#### Your objective:
If an entry holds a picture, drop the picture and restate the rest word for word.

#### Provided information:

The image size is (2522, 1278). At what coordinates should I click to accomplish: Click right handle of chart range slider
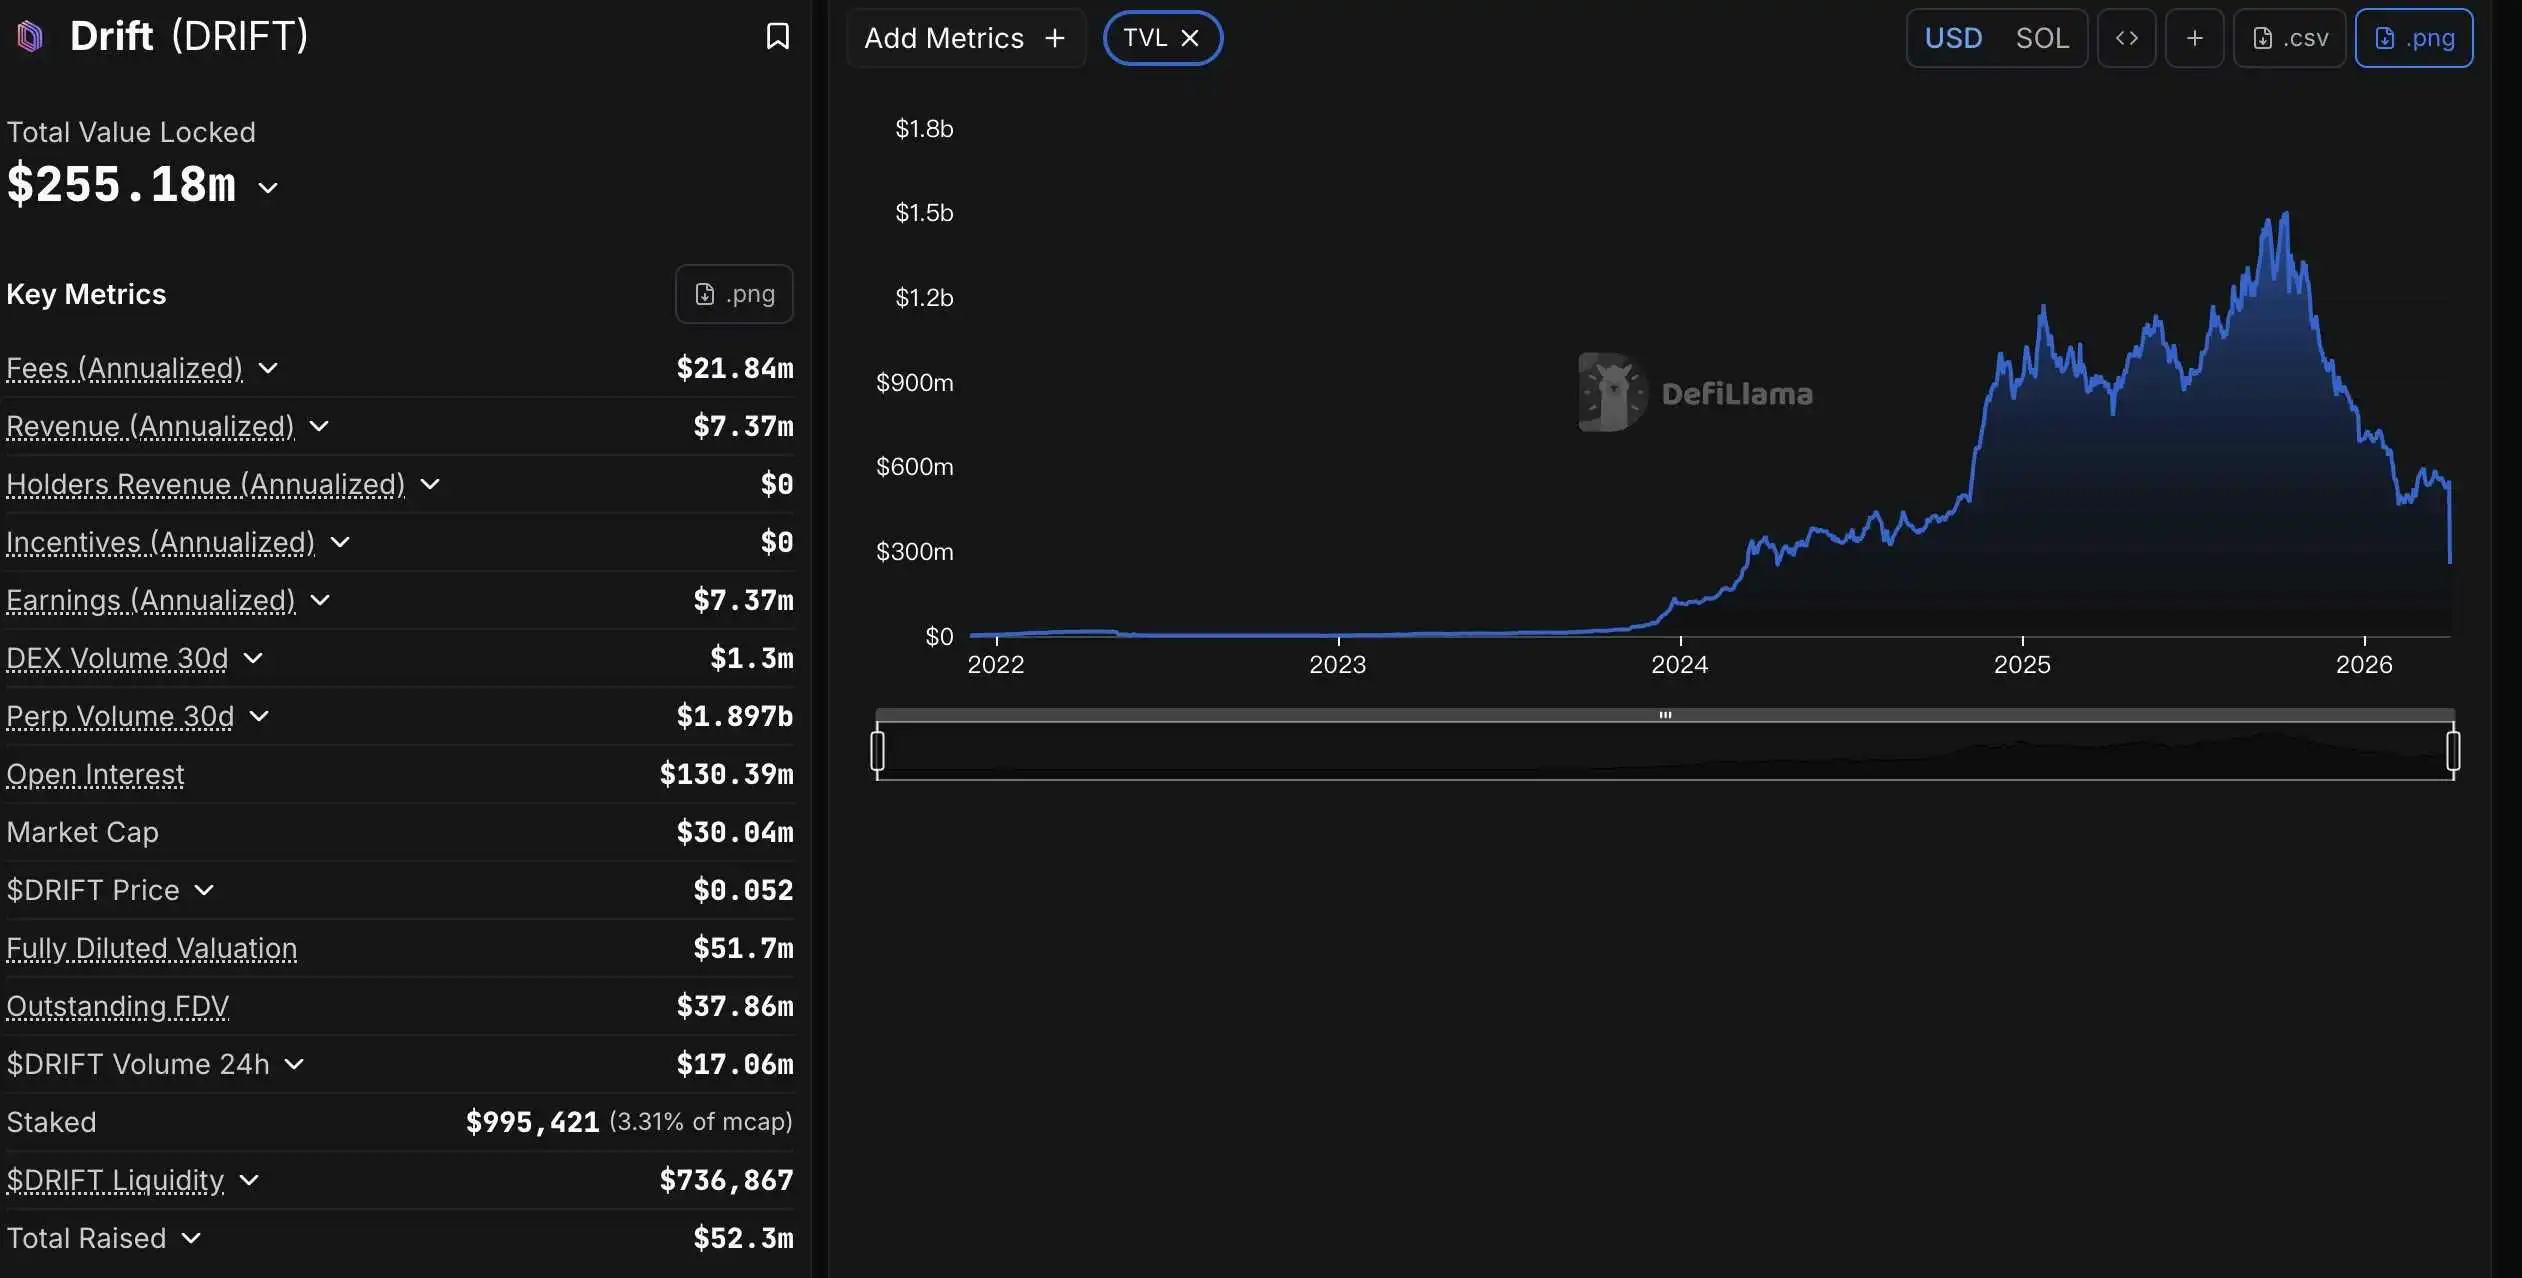point(2453,750)
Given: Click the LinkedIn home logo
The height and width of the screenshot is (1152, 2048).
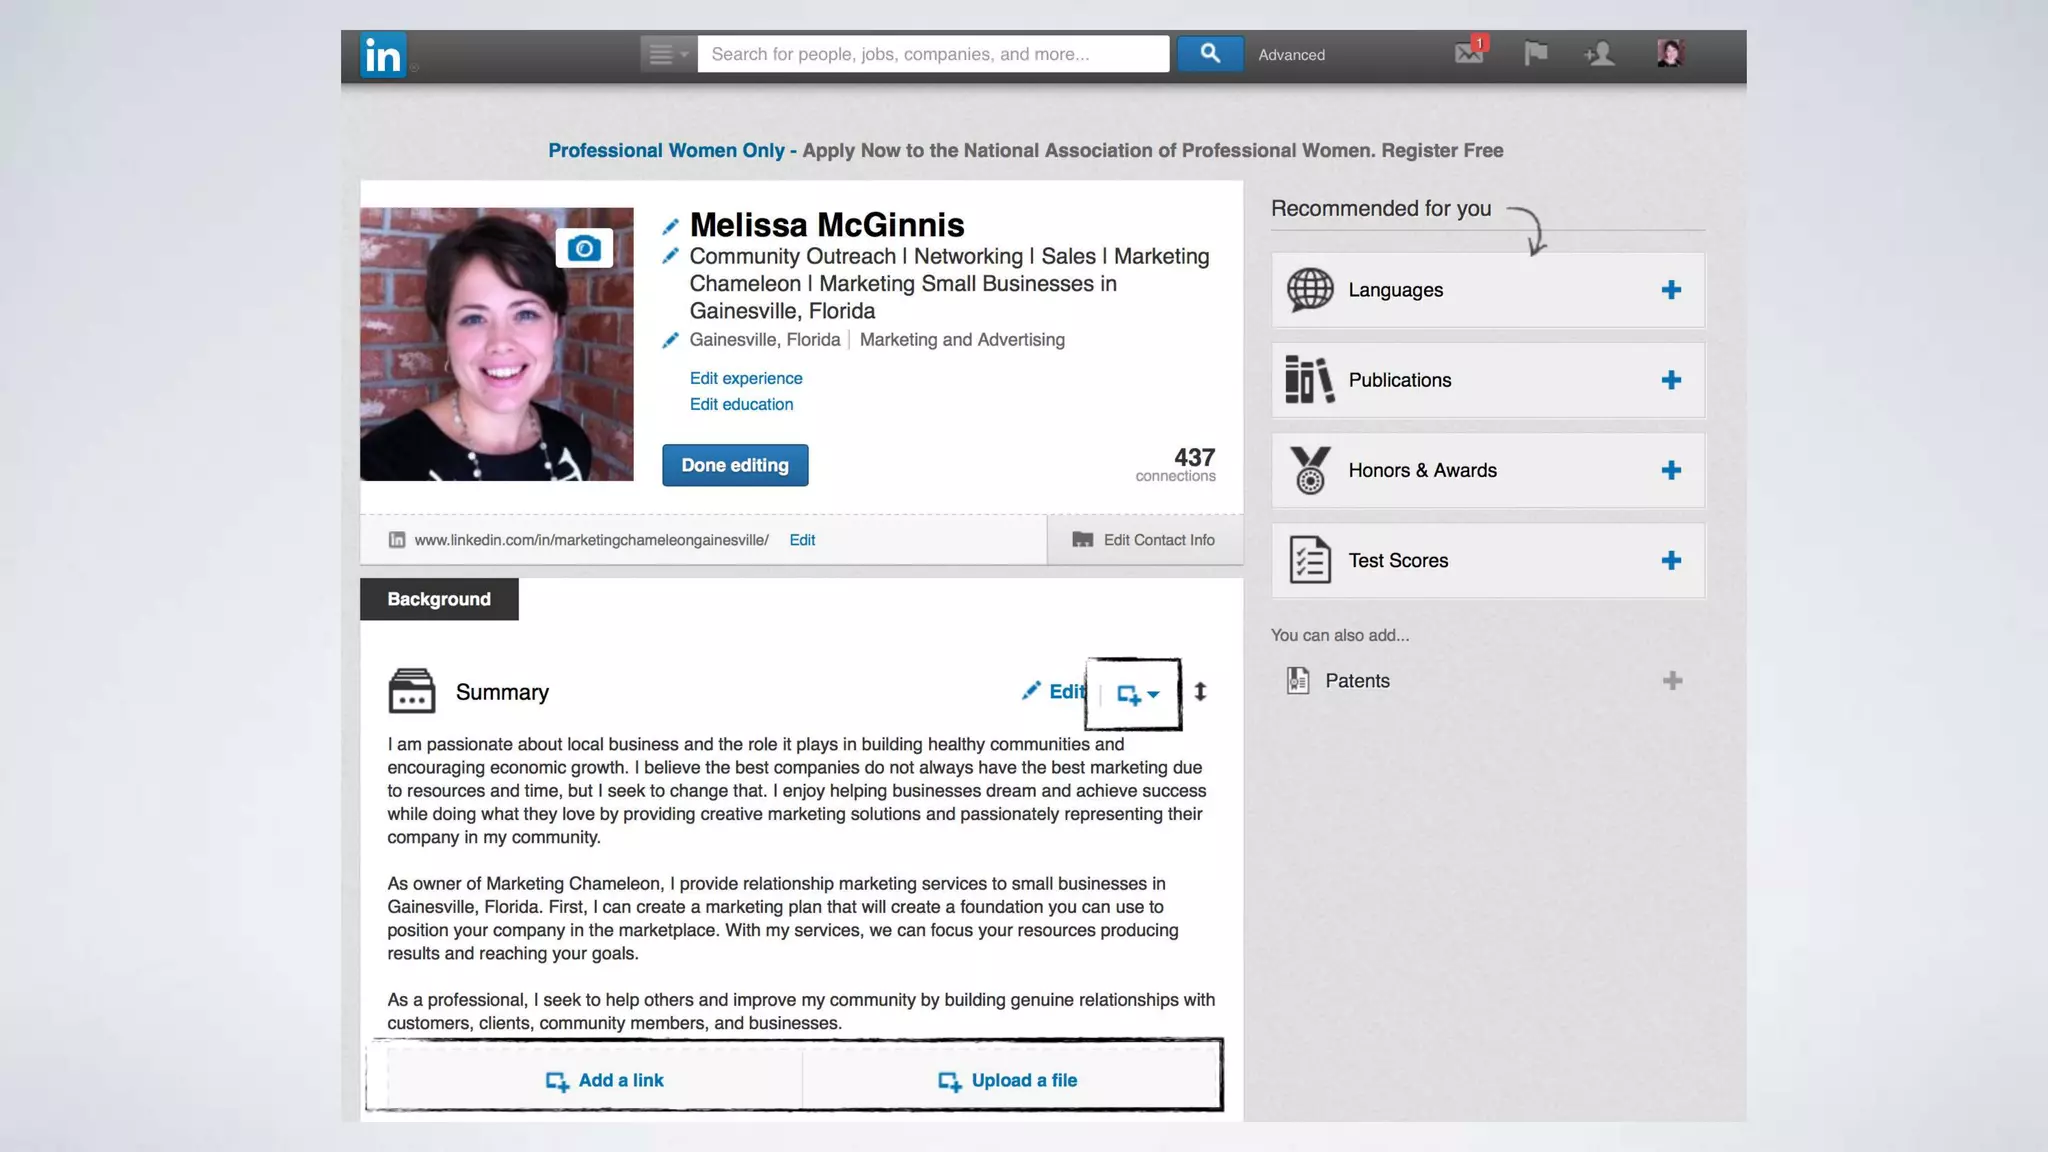Looking at the screenshot, I should click(x=383, y=55).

#### Answer for this exercise:
The image size is (2522, 1278). At what coordinates should I click to accomplish: Click right handle of chart range slider
point(2453,750)
Given: Click the LinkedIn home logo
The height and width of the screenshot is (1152, 2048).
Looking at the screenshot, I should click(x=383, y=55).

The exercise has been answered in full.